*THE PROBLEM*: Pictures stay out of the copy. Transcribe exactly, and only, the line with "You are a computer-use" through the last line of the entries below.

---- RECORDS SHOWN

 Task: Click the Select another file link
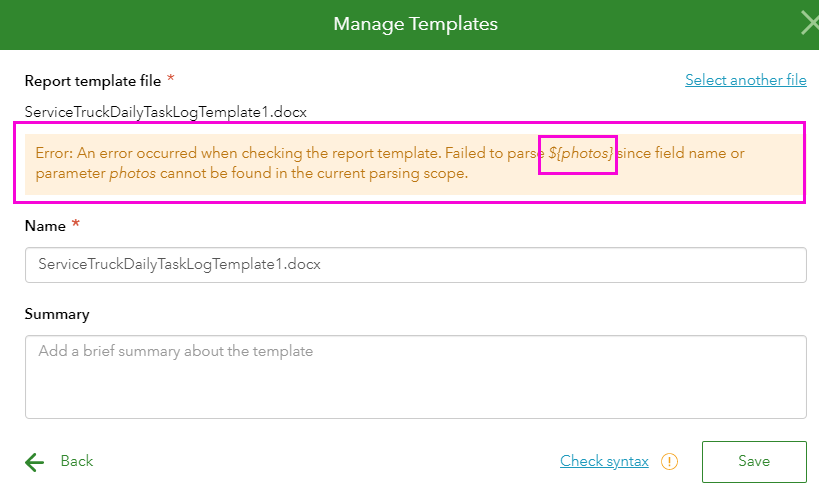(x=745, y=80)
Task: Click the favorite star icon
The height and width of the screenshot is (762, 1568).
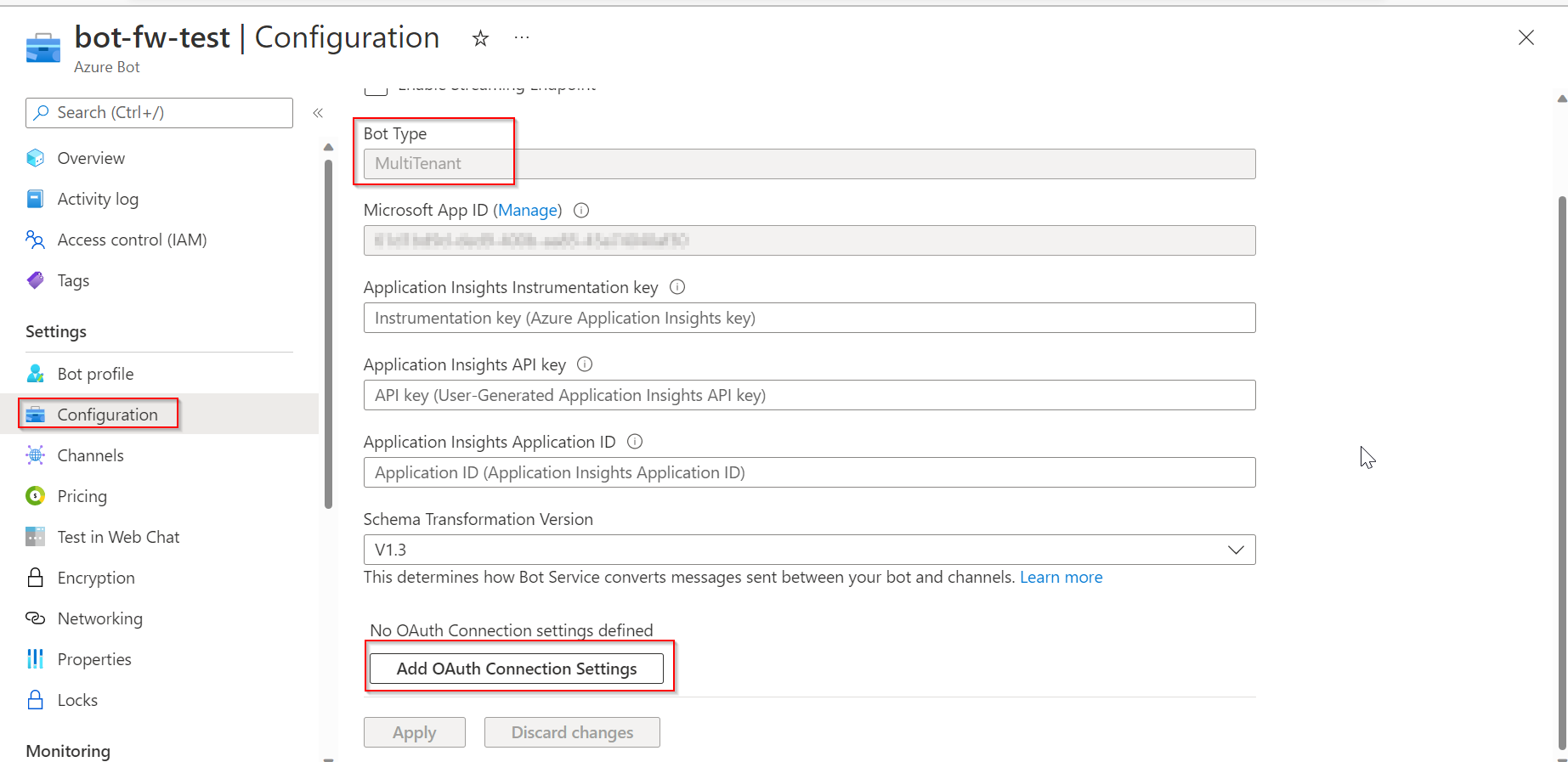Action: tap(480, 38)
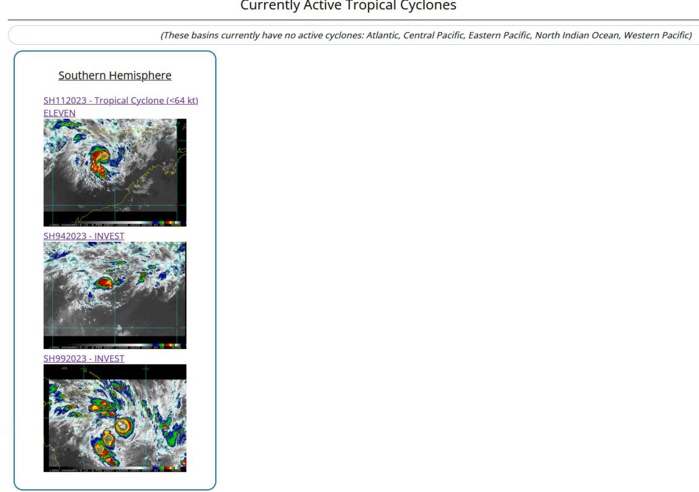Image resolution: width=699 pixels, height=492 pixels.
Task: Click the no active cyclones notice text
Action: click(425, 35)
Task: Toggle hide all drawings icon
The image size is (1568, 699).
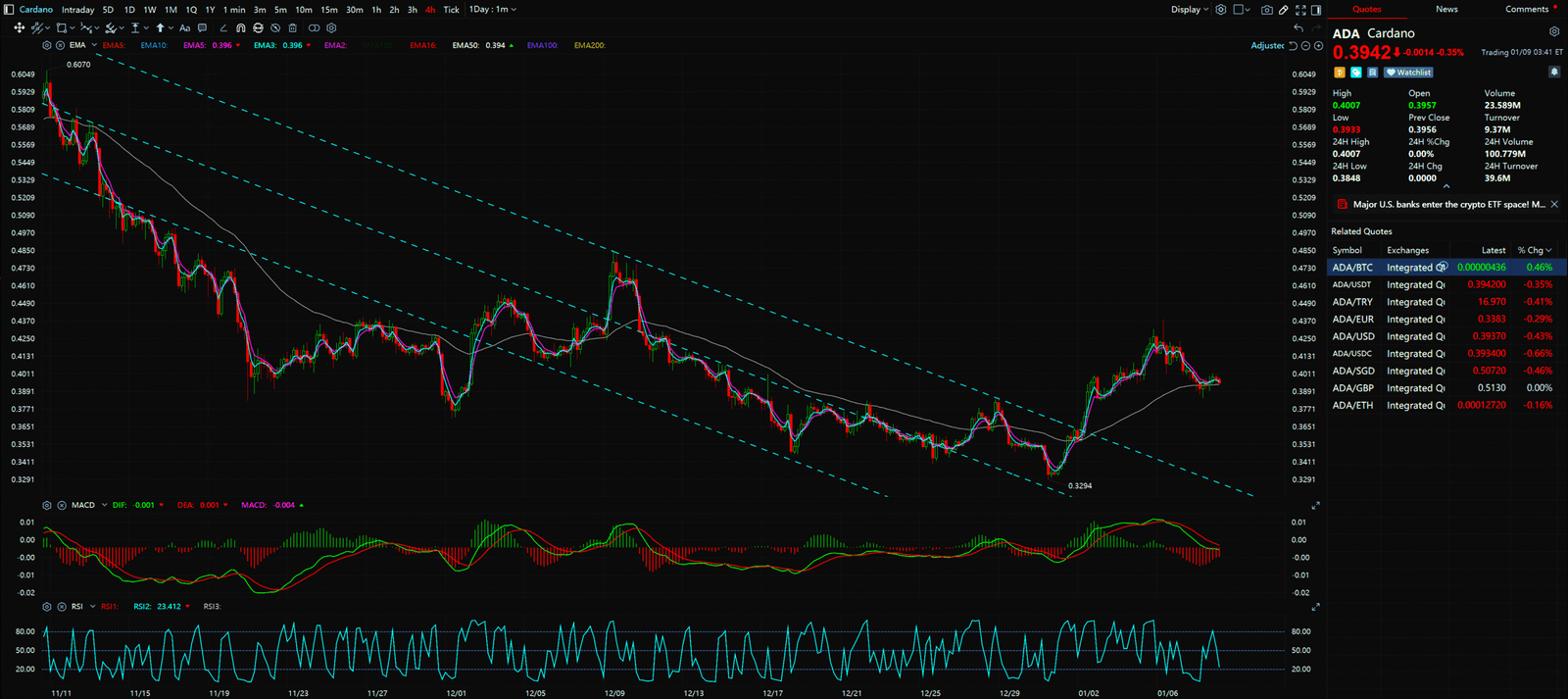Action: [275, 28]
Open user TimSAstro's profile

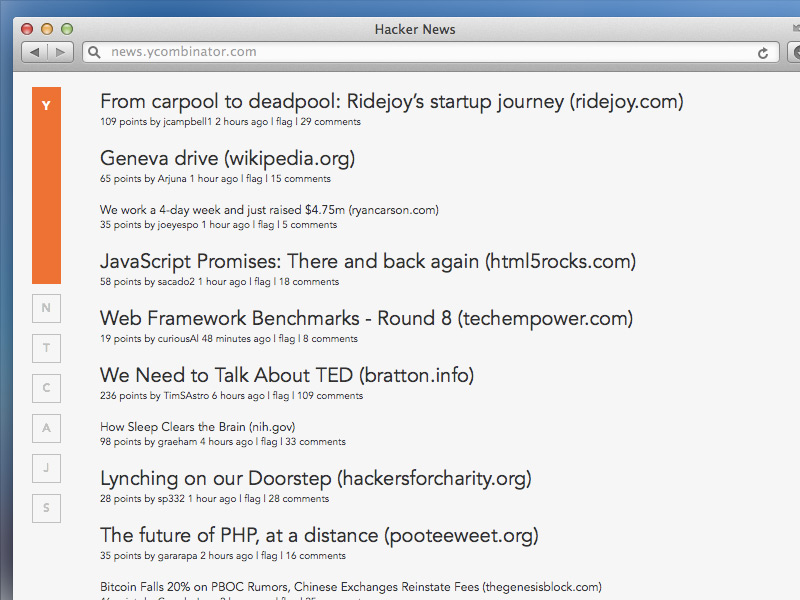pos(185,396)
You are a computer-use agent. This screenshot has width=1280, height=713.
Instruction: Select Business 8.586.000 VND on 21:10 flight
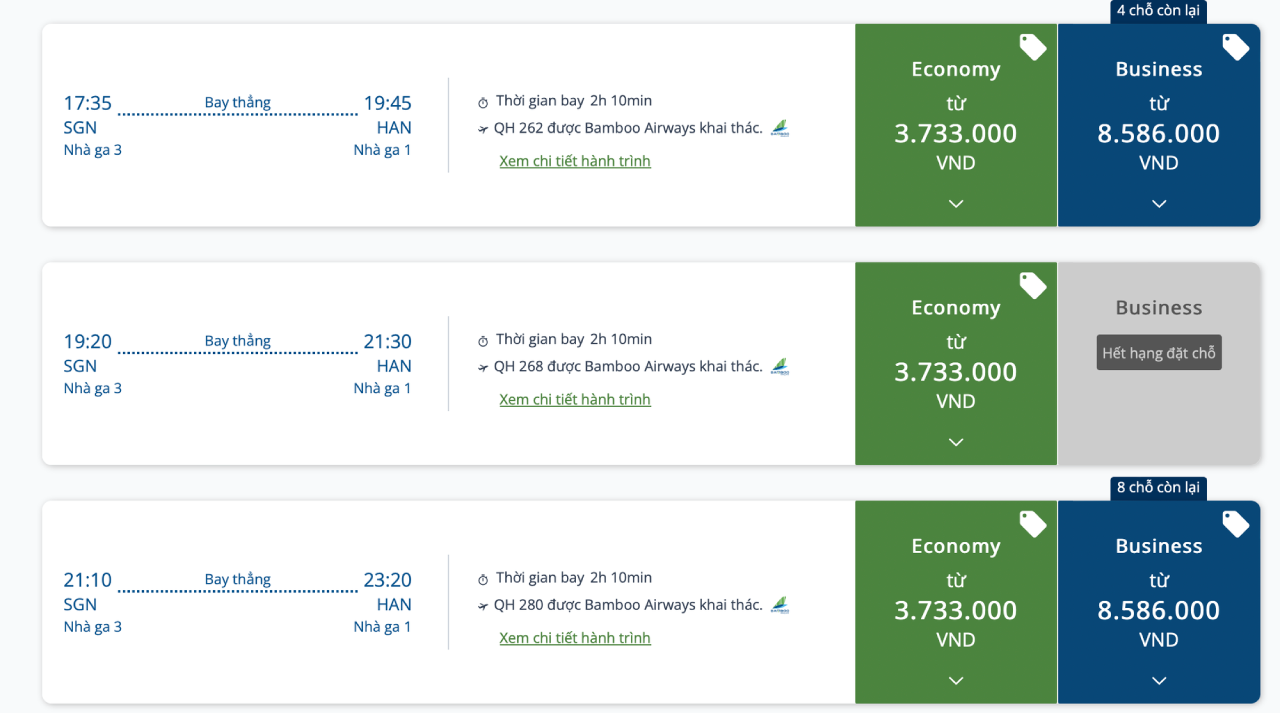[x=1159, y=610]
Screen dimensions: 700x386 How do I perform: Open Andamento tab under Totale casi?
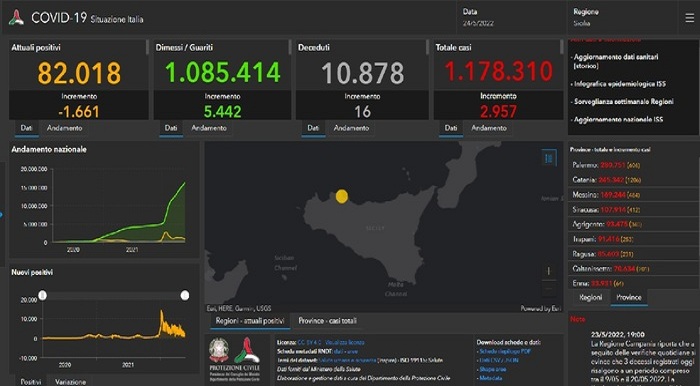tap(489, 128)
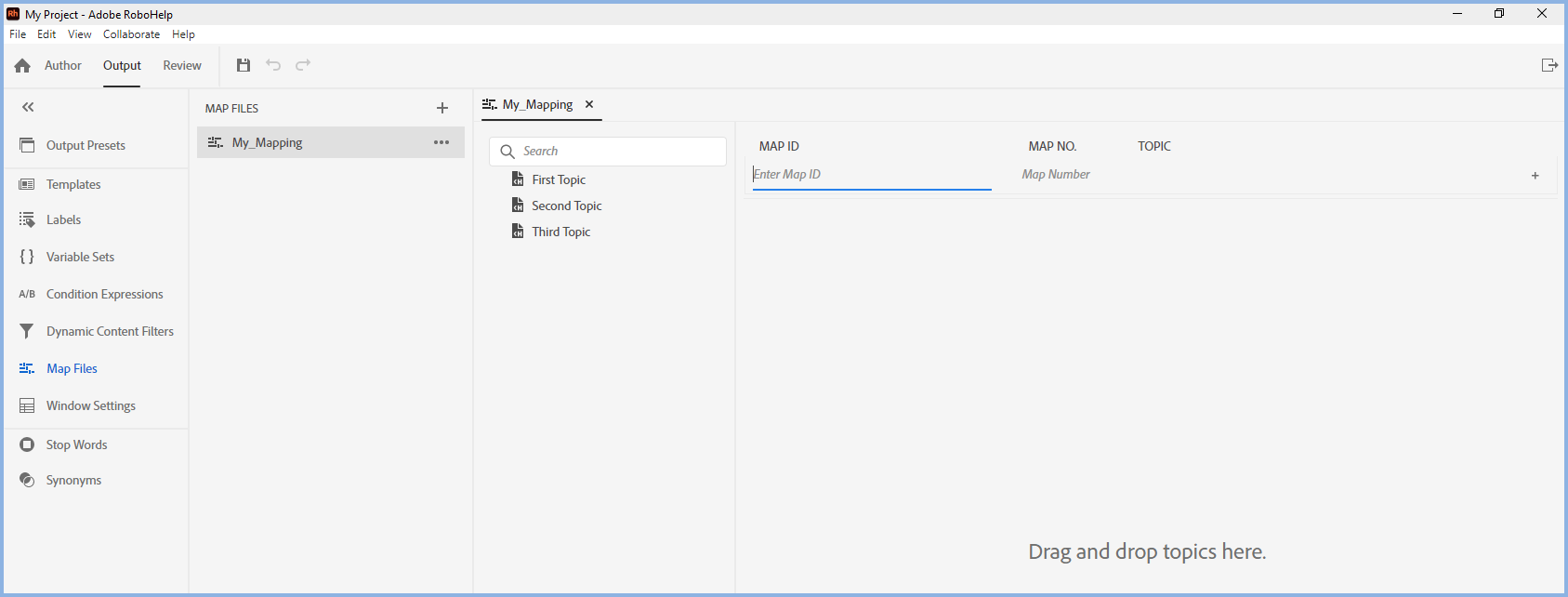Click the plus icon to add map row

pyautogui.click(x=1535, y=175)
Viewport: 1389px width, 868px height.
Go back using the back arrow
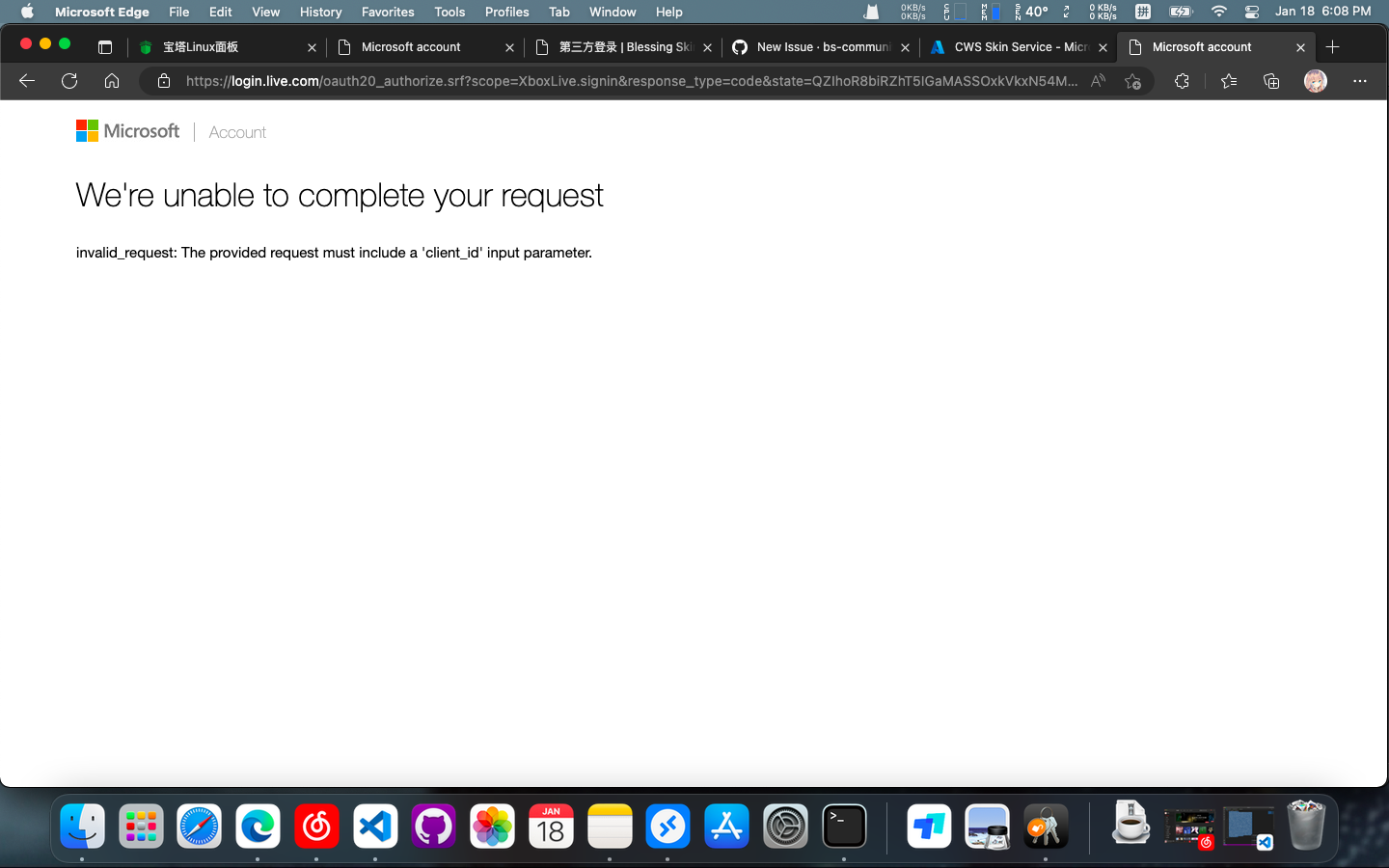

--------

*RESPONSE BELOW*:
You are a computer-use agent. This screenshot has width=1280, height=713.
Instruction: Select Business 8.586.000 VND on 21:10 flight
[x=1159, y=610]
Screen dimensions: 700x386 How do I perform: Open Andamento tab under Totale casi?
tap(489, 128)
Click the plus icon to add map row

pyautogui.click(x=1535, y=175)
Viewport: 1389px width, 868px height.
Go back using the back arrow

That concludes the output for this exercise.